*Work item*:
Restate word for word the section of the entries that opens at the line containing "Click the Variables right chevron arrow" and closes at the line containing "Where should I", both lines kept, pictures dropped.

*Data listing*:
┌────────
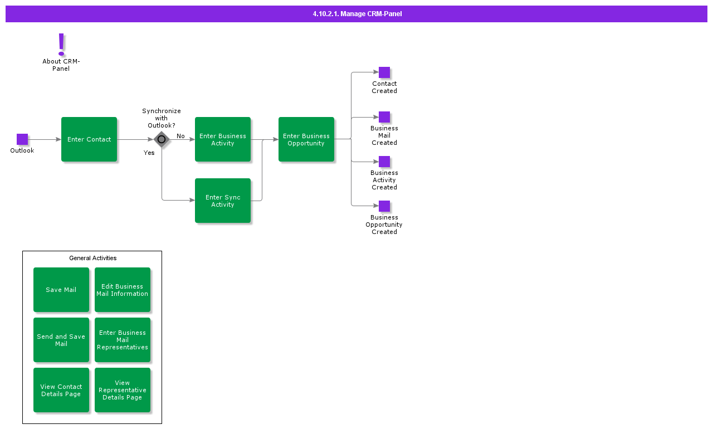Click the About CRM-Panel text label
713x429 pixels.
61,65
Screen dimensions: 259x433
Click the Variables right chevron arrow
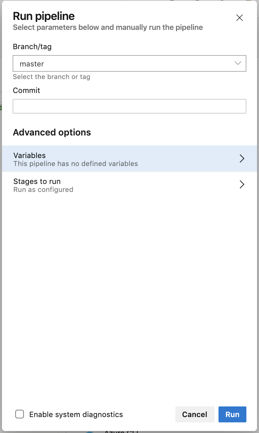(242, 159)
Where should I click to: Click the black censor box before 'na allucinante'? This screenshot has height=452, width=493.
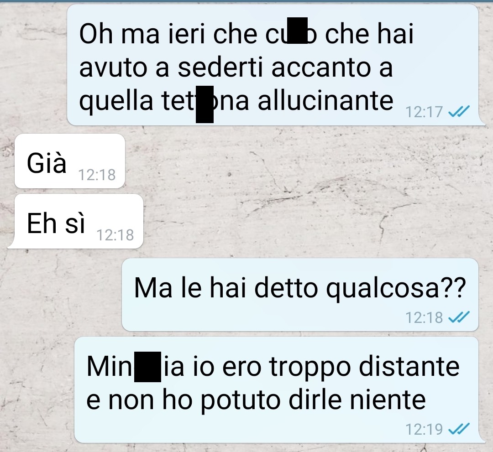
└────────
┌────────
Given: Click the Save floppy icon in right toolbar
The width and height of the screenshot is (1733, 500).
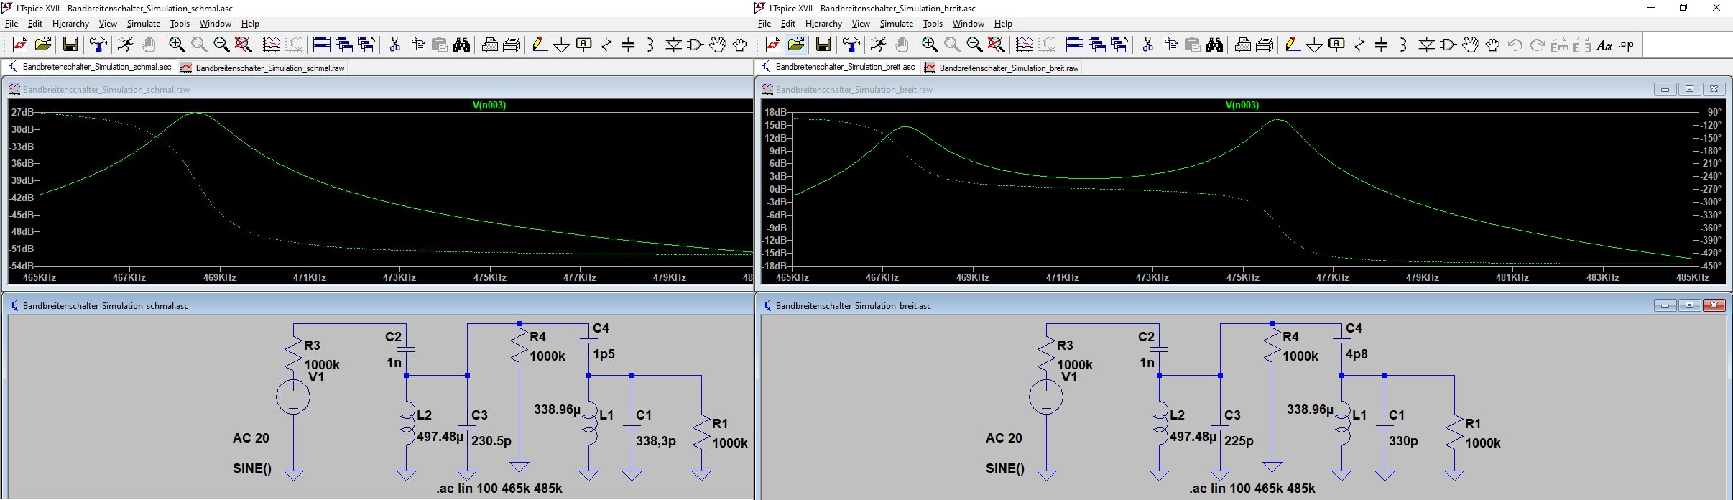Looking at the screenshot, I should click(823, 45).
└────────
*Result for this task*:
Click the Variables right chevron arrow
(242, 159)
Where should I click to: Click the black censor box before 'na allucinante'? This screenshot has height=452, width=493.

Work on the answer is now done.